_Extracted material_
= = = = = = =

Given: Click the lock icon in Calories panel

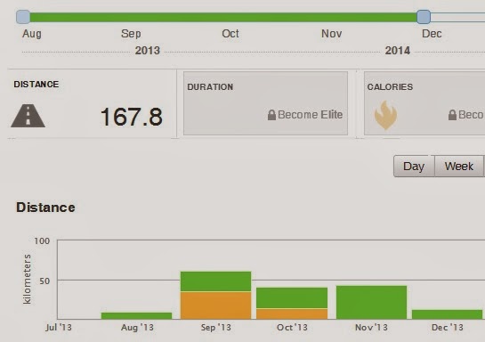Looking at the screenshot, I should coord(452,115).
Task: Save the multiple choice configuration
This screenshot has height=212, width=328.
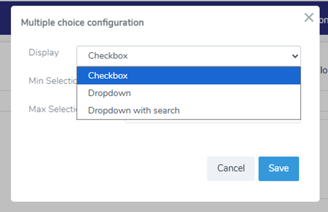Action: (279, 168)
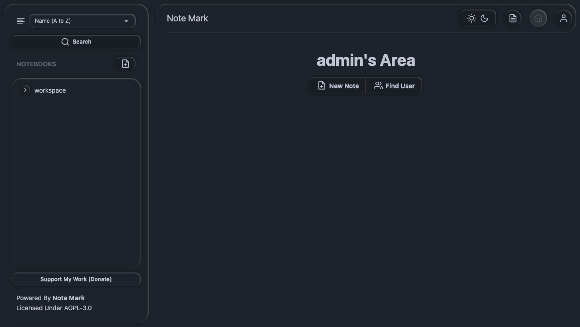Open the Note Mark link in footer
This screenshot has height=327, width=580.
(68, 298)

= = = = = = =

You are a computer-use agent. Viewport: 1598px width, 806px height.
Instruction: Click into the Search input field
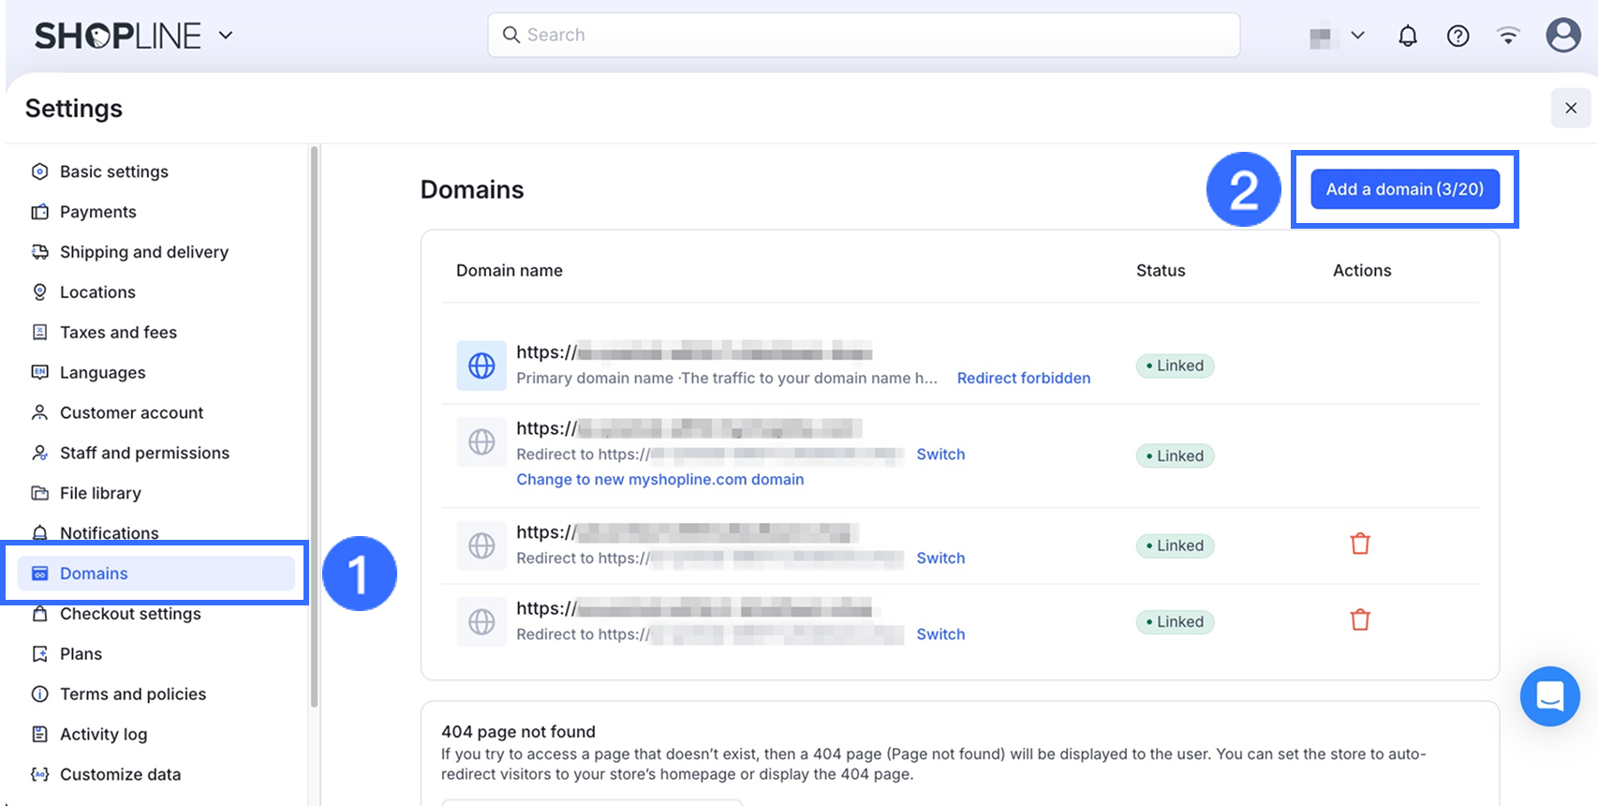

= = = = = = =

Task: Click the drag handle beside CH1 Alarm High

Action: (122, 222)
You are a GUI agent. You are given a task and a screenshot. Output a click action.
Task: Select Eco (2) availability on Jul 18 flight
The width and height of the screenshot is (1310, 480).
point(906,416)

= = = = = = =

_Task to complete_
Can you turn the part of the items above that opens with the line containing "You are a computer-use" and closes with the line containing "Instruction: Click into", both of those lines included, into a numbered list with blank lines left out?

_Answer_
1. You are a computer-use agent. Viewport: 1598px width, 806px height.
2. Instruction: Click into the Search input field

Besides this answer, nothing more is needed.